The latest version of MySejahtera is also able to store user health information and childhood immunisation records for babies born from July 1, 2022, as announced by Health Minister Khairy Jamaluddin on July 16.
Health screening records were also now at users’ fingertips, said Dr Mahesh.
“If you perform a health screening at any government health facility at this current time, because of the transaction made within the ecosystem, you can get your record in MySejahtera and you can share it with your physician.”
The Health Ministry is also currently using MySejahtera’s intelligent algorithms to identify Covid-19 positive individuals who are eligible to receive Paxlovid, a new antiviral drug.
When the monkeypox outbreak in other countries became a point of concern in May, the ministry was immediately able to send alerts through MySejahtera to travellers coming from countries with reported cases, added Dr Mahesh.
“We could do this very quickly because we already have a very mature system in place,” he said.
On public trust in the app, Dr Mahesh said it was safe to use as it belongs to the government and the data was handled by the Health Ministry, adding that the user information could not be shared with others.
Malaysian Medical Association (MMA) president Dr Koh Kar Chai said MySejahtera was still a useful tool as it would help those with Covid-19 monitor their condition and alert them if they need to get to a hospital.
“This can be especially so for those living alone or far away from healthcare facilities,” he said.

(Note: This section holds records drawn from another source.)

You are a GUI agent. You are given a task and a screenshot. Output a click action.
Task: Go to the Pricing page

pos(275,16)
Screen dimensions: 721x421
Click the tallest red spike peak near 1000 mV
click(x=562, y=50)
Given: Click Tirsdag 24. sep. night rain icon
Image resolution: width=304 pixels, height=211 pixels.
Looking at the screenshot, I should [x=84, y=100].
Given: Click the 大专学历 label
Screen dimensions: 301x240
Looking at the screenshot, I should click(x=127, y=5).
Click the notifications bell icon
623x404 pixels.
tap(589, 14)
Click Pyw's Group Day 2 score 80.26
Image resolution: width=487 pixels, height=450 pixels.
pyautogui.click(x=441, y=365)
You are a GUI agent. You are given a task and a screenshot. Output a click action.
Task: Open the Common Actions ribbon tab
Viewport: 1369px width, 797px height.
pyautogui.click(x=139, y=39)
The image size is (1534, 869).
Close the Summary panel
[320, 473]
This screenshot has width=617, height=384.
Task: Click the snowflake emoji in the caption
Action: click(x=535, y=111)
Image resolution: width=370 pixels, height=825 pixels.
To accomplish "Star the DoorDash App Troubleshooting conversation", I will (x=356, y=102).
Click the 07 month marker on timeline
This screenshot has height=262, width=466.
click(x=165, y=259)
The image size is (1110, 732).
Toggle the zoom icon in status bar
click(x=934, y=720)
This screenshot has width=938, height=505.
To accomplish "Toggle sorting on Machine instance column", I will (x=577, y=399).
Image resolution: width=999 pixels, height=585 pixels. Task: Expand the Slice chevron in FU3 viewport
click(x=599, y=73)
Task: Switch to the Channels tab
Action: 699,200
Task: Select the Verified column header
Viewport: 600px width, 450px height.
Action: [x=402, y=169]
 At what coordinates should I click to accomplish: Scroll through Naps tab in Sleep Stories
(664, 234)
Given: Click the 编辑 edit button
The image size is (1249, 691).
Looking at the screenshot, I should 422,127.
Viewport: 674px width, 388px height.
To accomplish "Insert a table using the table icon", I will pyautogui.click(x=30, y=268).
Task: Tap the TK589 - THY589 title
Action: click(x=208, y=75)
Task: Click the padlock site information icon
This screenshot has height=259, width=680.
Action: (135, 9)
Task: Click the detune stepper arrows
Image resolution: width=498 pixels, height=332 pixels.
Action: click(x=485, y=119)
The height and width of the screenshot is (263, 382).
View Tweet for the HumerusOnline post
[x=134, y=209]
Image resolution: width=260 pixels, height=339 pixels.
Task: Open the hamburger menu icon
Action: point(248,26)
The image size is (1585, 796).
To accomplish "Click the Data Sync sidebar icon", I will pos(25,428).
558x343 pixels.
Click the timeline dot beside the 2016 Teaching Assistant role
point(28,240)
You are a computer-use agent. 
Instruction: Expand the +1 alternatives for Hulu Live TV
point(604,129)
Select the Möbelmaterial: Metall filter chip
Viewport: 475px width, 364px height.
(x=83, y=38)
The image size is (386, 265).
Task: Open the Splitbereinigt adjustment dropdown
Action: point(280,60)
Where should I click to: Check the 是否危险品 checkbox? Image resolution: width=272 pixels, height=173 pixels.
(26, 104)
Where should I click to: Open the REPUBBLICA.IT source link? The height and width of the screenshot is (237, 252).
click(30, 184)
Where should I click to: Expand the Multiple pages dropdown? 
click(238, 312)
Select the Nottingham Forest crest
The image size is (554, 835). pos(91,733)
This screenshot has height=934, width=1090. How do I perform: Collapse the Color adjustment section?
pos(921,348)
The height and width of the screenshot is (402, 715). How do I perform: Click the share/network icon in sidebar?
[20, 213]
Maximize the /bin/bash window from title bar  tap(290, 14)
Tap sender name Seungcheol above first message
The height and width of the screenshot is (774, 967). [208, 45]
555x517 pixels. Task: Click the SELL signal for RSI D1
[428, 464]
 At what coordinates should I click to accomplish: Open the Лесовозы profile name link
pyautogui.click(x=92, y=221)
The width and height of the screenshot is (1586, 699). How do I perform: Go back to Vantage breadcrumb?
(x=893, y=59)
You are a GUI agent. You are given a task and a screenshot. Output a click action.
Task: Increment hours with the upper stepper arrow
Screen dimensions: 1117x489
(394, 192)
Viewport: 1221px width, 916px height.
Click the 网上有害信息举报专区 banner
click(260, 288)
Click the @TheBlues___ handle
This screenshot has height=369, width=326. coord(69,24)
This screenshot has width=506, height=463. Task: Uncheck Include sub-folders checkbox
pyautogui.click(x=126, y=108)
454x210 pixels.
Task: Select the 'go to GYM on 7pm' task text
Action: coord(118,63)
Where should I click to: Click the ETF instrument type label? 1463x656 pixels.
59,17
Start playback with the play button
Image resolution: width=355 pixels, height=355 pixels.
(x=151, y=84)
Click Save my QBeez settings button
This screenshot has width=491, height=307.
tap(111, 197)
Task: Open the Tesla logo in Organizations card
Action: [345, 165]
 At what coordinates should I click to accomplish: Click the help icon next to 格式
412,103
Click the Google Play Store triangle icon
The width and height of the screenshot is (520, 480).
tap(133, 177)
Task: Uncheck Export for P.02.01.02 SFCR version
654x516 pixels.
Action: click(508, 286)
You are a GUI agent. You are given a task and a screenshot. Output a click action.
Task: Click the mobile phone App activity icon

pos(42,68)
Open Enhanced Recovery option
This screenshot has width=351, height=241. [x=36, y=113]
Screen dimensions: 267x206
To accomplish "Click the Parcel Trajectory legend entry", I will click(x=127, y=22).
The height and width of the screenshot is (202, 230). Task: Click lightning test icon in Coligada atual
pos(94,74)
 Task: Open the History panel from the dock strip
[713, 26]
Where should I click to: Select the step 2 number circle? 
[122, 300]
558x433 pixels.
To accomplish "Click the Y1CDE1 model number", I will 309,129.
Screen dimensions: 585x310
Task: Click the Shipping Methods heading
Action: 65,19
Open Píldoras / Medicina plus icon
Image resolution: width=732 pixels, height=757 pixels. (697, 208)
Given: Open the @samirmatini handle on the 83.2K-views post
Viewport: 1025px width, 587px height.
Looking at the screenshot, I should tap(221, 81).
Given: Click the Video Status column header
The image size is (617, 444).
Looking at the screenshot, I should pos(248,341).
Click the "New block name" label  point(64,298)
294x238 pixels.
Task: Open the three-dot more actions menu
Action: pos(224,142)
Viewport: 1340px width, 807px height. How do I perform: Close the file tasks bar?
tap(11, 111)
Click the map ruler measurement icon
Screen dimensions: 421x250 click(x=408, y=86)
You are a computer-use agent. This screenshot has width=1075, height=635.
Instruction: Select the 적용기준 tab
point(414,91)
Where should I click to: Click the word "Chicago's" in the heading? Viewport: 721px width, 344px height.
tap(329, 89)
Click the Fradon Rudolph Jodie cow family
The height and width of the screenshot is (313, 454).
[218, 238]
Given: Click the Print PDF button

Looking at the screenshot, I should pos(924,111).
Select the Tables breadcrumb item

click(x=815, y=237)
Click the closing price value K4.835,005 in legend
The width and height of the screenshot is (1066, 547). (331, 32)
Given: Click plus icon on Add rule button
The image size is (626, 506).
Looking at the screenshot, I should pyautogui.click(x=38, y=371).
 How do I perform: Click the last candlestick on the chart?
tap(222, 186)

Dr Koh suggested a feature be added to the app whereby the user’s current medical history, for example current medication and details of last three visits to a medical facility, could be recorded to ensure seamless delivery of healthcare when a person visits different healthcare facilities.
Medical Practitioners Coalition Association of Malaysia president Dr Raj Kumar Maharajah said the app could help educate the public to take charge of their own health.